Ein Wikinger!

Gwydion – Horn Triskelion (Review und Kritik)

Ein Wikinger!

Das Viking Metal nicht zwingend aus Skandinavien kommen muss, ist mittlerweile kein Geheimnis mehr. Bands wie Nomans Land, Elexorien oder heimische Größen wie Falkenbach und Equilibrium haben dieses unter anderem durchaus gezeigt. Nichts desto trotz mutet es seltsam an, wenn eine Band aus Portugal sich ebenfalls diesem Thema widmet. Was wird man von einer Band erwarten können, die so weit von den nordischen Gefilden entfernt liegt? Lest hier!

Gwydion wurden schon 1995 gegründet, damals noch als Black Metal Kapelle. Die ersten Jahre für die Band waren schwer, mussten die Fähigkeiten an den Instrumenten noch verbessert und die Uneinigkeiten über den finalen Musikstil beigelegt werden. Zu dieser Zeit wurden drei Demos aufgenommen und unzählige Gigs gespielt, doch trotz alledem hatte die Band schwere Zeiten vor sich. In der Periode von 2001-2004 gab es einige Besatzungswechsel, die zwischenzeitlich zum völligen Stillstand führten. Nichts desto trotz ging es nach dieser Phase erst richtig los. Im Jahre 2007 nahmen sie ihr erstes Album Ynys Mön auf und publizierten dies 2008 über Trollzorn. Nun, zwei Jahre später, folgt ihr Zweitlingswerk, auf das wir jetzt endlich zu sprechen kommen!

Der Trend im Viking Metal allgemein geht bekanntlich hin zu epischeren Klängen, Liedern voller Bombast. Hierbei ist es so wichtig wie kaum wo anders, wie die Umsetzung ausgefallen ist, klingen diese Passagen doch oft einfach nur schlecht. Auf den ersten Blick machen Gwydion alles richtig.
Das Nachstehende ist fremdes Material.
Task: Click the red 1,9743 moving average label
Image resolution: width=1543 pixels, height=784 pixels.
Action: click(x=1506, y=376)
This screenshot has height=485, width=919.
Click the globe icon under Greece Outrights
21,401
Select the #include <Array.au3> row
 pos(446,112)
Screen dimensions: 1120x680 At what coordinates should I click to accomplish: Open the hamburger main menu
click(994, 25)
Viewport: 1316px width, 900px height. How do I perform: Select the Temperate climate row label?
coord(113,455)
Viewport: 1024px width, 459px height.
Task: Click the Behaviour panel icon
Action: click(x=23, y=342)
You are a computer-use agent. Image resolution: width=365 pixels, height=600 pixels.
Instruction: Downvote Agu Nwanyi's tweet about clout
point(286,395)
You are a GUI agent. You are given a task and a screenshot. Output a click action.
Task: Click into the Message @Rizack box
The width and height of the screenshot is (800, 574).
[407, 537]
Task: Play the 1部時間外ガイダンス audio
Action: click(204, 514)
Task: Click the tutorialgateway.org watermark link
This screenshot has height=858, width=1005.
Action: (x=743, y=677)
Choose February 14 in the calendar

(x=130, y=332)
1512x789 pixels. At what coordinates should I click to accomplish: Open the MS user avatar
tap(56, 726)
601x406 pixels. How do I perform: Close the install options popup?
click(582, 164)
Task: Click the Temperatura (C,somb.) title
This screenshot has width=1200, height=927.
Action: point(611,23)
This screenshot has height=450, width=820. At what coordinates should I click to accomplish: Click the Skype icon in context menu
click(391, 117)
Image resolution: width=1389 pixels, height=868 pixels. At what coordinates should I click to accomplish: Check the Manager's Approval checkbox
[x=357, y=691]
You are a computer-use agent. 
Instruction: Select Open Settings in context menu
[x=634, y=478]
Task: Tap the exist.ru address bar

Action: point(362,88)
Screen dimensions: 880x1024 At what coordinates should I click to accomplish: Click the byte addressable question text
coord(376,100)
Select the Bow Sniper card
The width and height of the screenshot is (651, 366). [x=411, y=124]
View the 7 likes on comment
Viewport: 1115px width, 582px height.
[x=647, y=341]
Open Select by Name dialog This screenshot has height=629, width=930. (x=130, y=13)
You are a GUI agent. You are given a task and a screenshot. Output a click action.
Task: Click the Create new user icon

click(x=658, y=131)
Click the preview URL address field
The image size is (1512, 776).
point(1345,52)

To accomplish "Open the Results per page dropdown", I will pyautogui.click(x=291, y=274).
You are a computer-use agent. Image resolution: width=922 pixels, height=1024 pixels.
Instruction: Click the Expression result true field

Das Intro The Departure und der Folgetrack Fara I Viking haben Soundtrackqualitäten! Mit vordergründigen Keyboards und eingängigen Riffs werden die Strophen zum Refrain getragen, wo es dann, in Form von choralen Gesängen, zum epischen Höhepunkt des Songs kommt.

Nach diesem mehr als grandiosen Einstieg kann ja eigentlich nichts mehr schief gehen, oder? Leider falsch gedacht, denn schon der dritte Song der Scheibe, From Hel to Asgard bedient sich alter Pagan/Viking/Humppa Strukturen kombiniert mit den choralen Refrains. Die Stimme des Sängers Ruben Almeida glänzt schon innerhalb der ersten Tracks durch Vielseitigkeit, erinnert Stellenweise doch aber Stark an den Frontmann von Alestorm. Doch nicht nur die Vocals erreichen Alestorm Ähnlichkeiten, auch Lieder wie Mead of Poetry klingen stark nach den Schotten.

Das Album lässt sich prinzipiell in zwei Gruppen aufteilen: Klischeehafte Feiersongs und epische Kompositionen. In den letzt genannten liegt auch der große Pluspunkt für Gwydion, denn eigenständiger könnten die Kompositionen kaum sein. Der Umkehrschluss sagt jedoch aus, dass die Lieder für fröhliche Saufgelage der große Minuspunkt sind, sie verlieren hier jegliche Eigenständigkeit und machen sich austauschbar. Eines ist für beide Gruppen jedoch gleich: Die durchweg gelungene Produktion. Einziger Streitpunkt wäre hier, ob die Gitarren in den eposartigen Stücken je nach Geschmack etwas zu weit im Hintergrund stehen, das muss letztendlich aber jeder für sich selbst entscheiden.

Fazit:

Euer Autor!

Horn Triskelion ist ein zweischneidiges Schwert. Auf der einen Seite stehen diese großartigen Kompositionen wie Fara I Viking, The Terror of the Northern und Ofíussa (A Terra das Serpentes) und auf der Anderen dann so nichts ausdrückende Tracks wie Mead Poetry, From Hel to Asgard und Odhinn’s Cult. Wer Freude an Bands wie Alestorm, Turisas und den neuen Eluveitie hat, wird sicherlich das komplette Album ansprechend finden, wer eher Bands wie Thyrfing erwartet wird seine Probleme mit zweitgenannten Stücken haben und wer weder noch mag greift lieber nicht zu.

Tracklist:

  1. The Departure
  2. Fara I Viking
  3. From Hel to Asgard
  4. Ofíussa (A Terra das Serpentes)
  5. Mead of Poetry
  6. Triskelion Horde is Nigh
  7. Odhinn’s Cult
  8. At the Slumbel
  9. Cold Tempered
  10. The Terror of the Northern
  11. Six Trials to become a Beerzerker

Spieldauer: 50:54

Wertung:

7/10

Anspieltips:

Fara I Viking, The Terror of the Northern | Mead of Poetry, Odhinn’s Cult

Veröffentlichung:

bereits erschienen.

Gwydion bei Myspace

Gwydion – Homepage

Merchandise bei Trollzorn

About nilgoun

Check Also

Stone Sour besser denn je: Hydrograd

Vor 25 Jahren hat Slipknot Frontmann Corey Taylor Stone Sour gegründet. Auch wenn es eine …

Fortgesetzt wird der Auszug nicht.